*The data:*

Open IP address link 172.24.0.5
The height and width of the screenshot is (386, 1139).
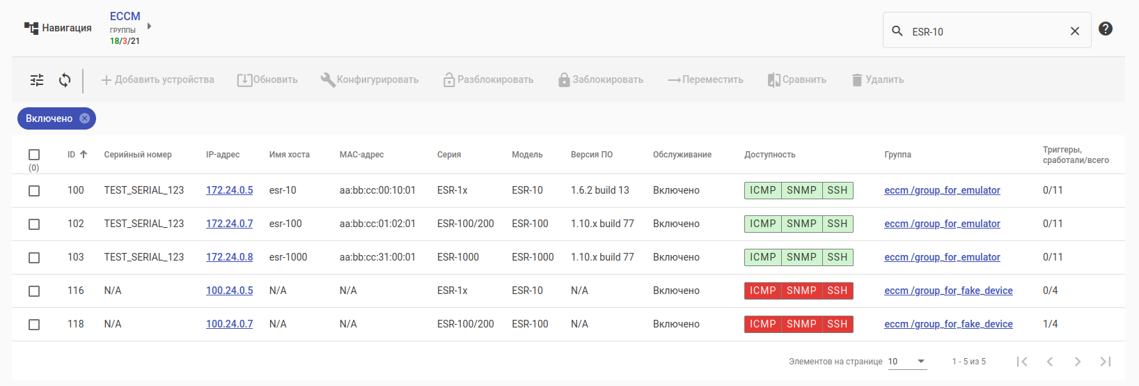coord(229,190)
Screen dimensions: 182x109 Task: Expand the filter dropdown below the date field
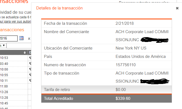(x=3, y=45)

*Work to do:* Rewrite the listing above as a numbered list with one item per line. Skip blank lines and leave out the pictures.

*Result of this task:*
1. Open IP address link 172.24.0.5
2. The height and width of the screenshot is (386, 1139).
3. coord(229,190)
4. Screen dimensions: 182x109 Task: Expand the filter dropdown below the date field
5. (x=3, y=45)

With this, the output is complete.